Our colporter writes as follows:
“My field is among the Polish
population, who number about 80,000 souls. I visited 5,548 families
during the year as a missionary colporter, and spoke of personal
religion in all but 25 of these homes. I estimate that 1,000
of the homes that I visited were Protestants, regular in church
attendance and living in the spirit of Christ; 625 families
claimed to be Protestants, but did not attend either public
worship or religious instruction at any church or mission; and
850 claimed to be Roman Catholics, but seldom or never went
to mass or communed. The other 3,073 were utterly indifferent
to religion or hostile to it. Their meeting places are beer
halls, where infidelity and anarchy seem to be the sentiment,
if not the expression, of the orators who hold forth and emphasize
their addresses with profanity. They are all laboring people,
working in oil refineries, railroad shops, on the streets, and
doing any odd jobs they can find. Brought up in a country that
had few schools for working people, they are very illiterate.
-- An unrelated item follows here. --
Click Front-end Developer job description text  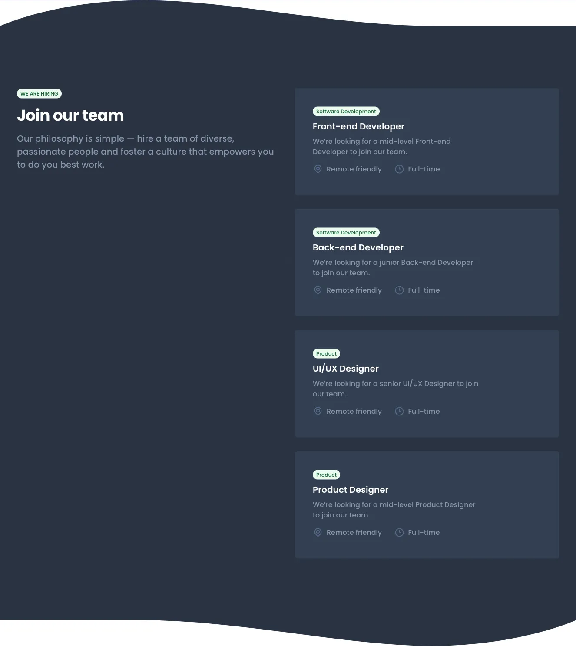point(381,146)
Catechised in the Roman faith only, they are ignorant of truths
common to all average Bible readers. Bigotry, intolerance and
superstition rule their minds most pitifully. They have lectures,
if it is not an absurdity to call such garrulous nonsense as
is to be heard there by so dignified a name. Befuddled with
beer, hundreds of women and men will cheer to the echo of the
wildest, most unreasonable and foolhardy statements made by
men who have no more idea of religion than a Patagonian savage.
Yet such people presume to discuss economical subjects, matters
that are worthy of the most careful investigation, requiring
the study of the best minds through the ages; denouncing all
who differ with them as rogues, fools and tyrants. Yet these
conceited declaimers are more ignorant of the history of this
country, and even of the land in which they were born, than
many little school children attending our public schools. All
that is needed to destroy their influence is to get the Polish
children into the public schools and bring among them Bible
knowledge and plain, every-day facts. My experience is that
if I can only get time to explain to these people truths so
plain that every one ought to know and admit them, and so evident
as to admit of no controversy, they are easily won. One old
man said to me: ‘The Church and State, both, taxed us into poverty
and left us in ignorance; we fled here from their tyranny. Shall
we buy Bibles and nourish another serpent to sting our hearts?’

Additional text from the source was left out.